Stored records

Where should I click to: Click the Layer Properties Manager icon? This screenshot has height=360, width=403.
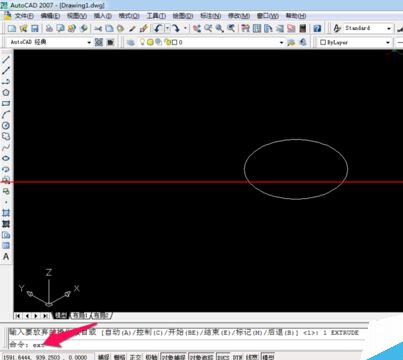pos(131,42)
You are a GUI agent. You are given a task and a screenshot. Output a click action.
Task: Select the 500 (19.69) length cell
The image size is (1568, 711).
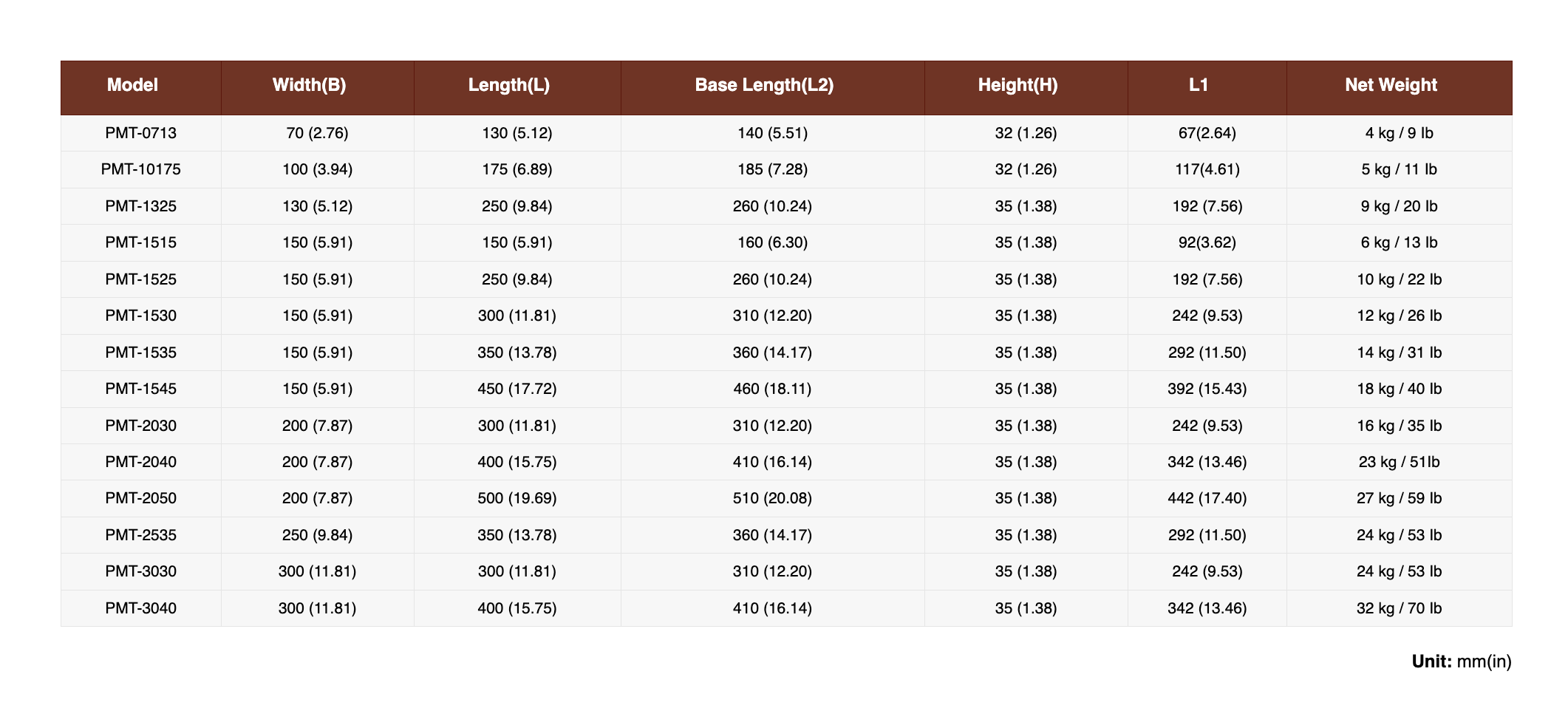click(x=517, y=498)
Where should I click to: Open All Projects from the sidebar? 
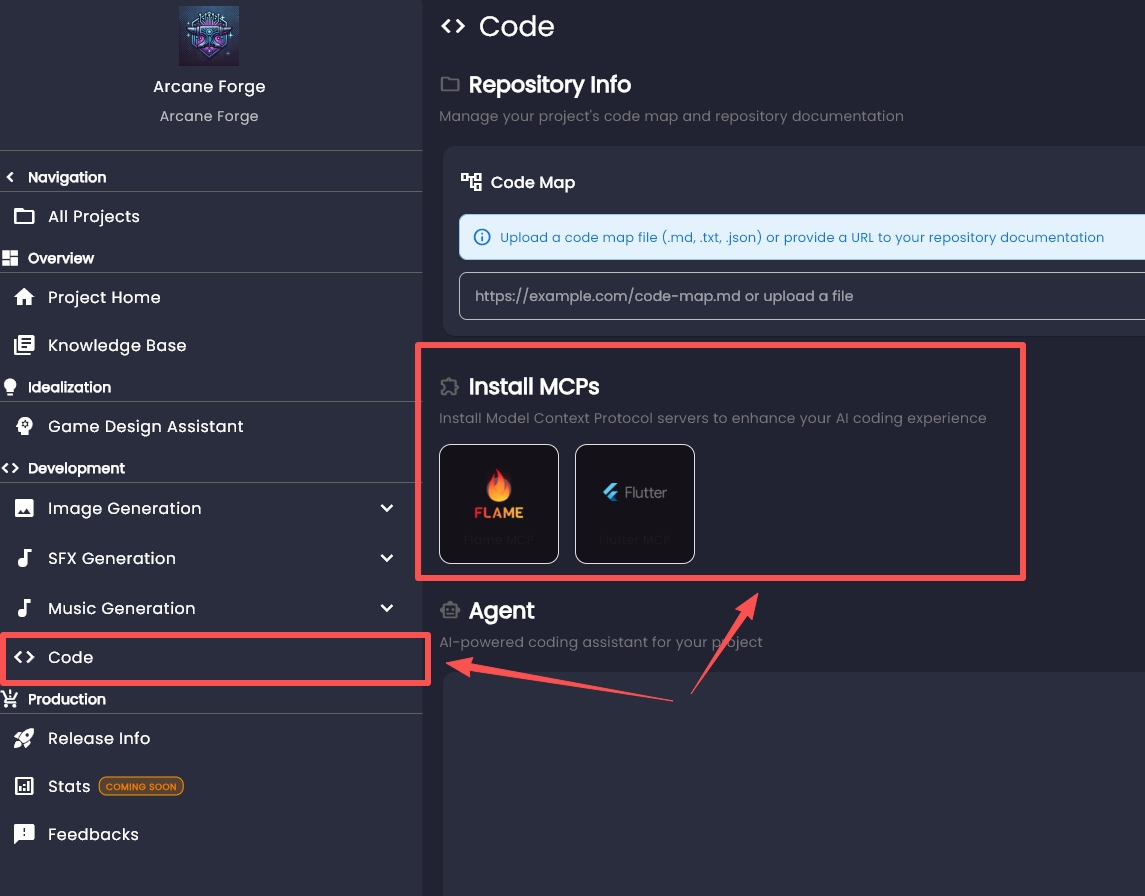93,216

REQUIRED WORK: Pictures excluded, return exactly the lines from the one with "Where should I click to: Open" through the final line of the entries above, both included.

WRITTEN RESPONSE:
Where should I click to: Open All Projects from the sidebar? 
93,216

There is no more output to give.